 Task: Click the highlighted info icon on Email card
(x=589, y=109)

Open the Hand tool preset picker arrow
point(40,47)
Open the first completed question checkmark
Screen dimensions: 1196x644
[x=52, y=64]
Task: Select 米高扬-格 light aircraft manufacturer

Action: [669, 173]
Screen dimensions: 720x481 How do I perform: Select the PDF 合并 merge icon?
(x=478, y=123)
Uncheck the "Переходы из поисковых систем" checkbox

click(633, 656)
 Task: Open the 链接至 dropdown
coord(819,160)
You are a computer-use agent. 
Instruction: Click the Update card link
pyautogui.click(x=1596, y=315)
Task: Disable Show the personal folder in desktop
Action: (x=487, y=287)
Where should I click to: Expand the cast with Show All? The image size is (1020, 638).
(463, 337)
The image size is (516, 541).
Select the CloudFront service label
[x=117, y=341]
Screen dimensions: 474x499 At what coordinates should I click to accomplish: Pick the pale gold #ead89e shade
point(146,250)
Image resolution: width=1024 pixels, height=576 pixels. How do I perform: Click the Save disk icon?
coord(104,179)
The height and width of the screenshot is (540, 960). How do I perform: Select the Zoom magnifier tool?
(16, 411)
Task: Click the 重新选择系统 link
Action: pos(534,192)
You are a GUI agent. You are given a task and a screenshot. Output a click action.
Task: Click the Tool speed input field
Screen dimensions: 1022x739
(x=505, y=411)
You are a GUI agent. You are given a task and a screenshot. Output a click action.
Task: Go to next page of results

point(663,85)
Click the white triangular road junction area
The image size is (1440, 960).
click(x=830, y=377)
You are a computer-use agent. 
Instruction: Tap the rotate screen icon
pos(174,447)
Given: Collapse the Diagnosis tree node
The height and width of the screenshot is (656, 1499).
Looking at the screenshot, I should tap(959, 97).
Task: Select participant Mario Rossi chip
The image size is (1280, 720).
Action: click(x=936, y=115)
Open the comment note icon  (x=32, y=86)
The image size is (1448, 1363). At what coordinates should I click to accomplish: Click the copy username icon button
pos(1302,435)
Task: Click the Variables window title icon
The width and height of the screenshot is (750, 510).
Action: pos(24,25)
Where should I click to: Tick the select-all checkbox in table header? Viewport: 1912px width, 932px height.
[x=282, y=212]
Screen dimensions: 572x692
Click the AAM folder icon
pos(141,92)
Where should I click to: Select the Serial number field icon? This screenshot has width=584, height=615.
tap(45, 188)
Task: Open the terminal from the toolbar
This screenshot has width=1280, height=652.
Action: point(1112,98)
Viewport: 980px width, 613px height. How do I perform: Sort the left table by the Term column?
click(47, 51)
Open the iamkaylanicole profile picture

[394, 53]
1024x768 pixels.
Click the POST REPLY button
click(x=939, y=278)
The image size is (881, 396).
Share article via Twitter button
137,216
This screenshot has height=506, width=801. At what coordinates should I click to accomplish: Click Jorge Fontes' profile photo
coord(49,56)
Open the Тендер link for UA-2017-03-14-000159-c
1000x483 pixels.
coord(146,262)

Task to complete:
The only acceptable answer is the full set of entries, repeated exactly.

Result for this task:
 Task: Click the highlighted info icon on Email card
(x=589, y=109)

Open the Hand tool preset picker arrow
point(40,47)
Open the first completed question checkmark
Screen dimensions: 1196x644
[x=52, y=64]
Task: Select 米高扬-格 light aircraft manufacturer

Action: [669, 173]
Screen dimensions: 720x481 How do I perform: Select the PDF 合并 merge icon?
(x=478, y=123)
Uncheck the "Переходы из поисковых систем" checkbox

click(633, 656)
 Task: Open the 链接至 dropdown
coord(819,160)
You are a computer-use agent. 
Instruction: Click the Update card link
pyautogui.click(x=1596, y=315)
Task: Disable Show the personal folder in desktop
Action: (x=487, y=287)
Where should I click to: Expand the cast with Show All? The image size is (1020, 638).
(463, 337)
The image size is (516, 541).
Select the CloudFront service label
[x=117, y=341]
Screen dimensions: 474x499 At what coordinates should I click to accomplish: Pick the pale gold #ead89e shade
point(146,250)
Image resolution: width=1024 pixels, height=576 pixels. How do I perform: Click the Save disk icon?
coord(104,179)
The height and width of the screenshot is (540, 960). How do I perform: Select the Zoom magnifier tool?
(16, 411)
Task: Click the 重新选择系统 link
Action: pos(534,192)
You are a GUI agent. You are given a task and a screenshot. Output a click action.
Task: Click the Tool speed input field
Screen dimensions: 1022x739
(x=505, y=411)
You are a GUI agent. You are given a task and a screenshot. Output a click action.
Task: Go to next page of results

point(663,85)
Click the white triangular road junction area
The image size is (1440, 960).
click(x=830, y=377)
You are a computer-use agent. 
Instruction: Tap the rotate screen icon
pos(174,447)
Given: Collapse the Diagnosis tree node
The height and width of the screenshot is (656, 1499).
Looking at the screenshot, I should tap(959, 97).
Task: Select participant Mario Rossi chip
The image size is (1280, 720).
Action: click(x=936, y=115)
Open the comment note icon  (x=32, y=86)
The image size is (1448, 1363). At what coordinates should I click to accomplish: Click the copy username icon button
pos(1302,435)
Task: Click the Variables window title icon
The width and height of the screenshot is (750, 510).
Action: pos(24,25)
Where should I click to: Tick the select-all checkbox in table header? Viewport: 1912px width, 932px height.
[x=282, y=212]
Screen dimensions: 572x692
Click the AAM folder icon
pos(141,92)
Where should I click to: Select the Serial number field icon? This screenshot has width=584, height=615.
tap(45, 188)
Task: Open the terminal from the toolbar
This screenshot has width=1280, height=652.
Action: point(1112,98)
Viewport: 980px width, 613px height. How do I perform: Sort the left table by the Term column?
click(47, 51)
Open the iamkaylanicole profile picture

[394, 53]
1024x768 pixels.
Click the POST REPLY button
click(x=939, y=278)
The image size is (881, 396).
Share article via Twitter button
137,216
This screenshot has height=506, width=801. At what coordinates should I click to accomplish: Click Jorge Fontes' profile photo
coord(49,56)
Open the Тендер link for UA-2017-03-14-000159-c
1000x483 pixels.
coord(146,262)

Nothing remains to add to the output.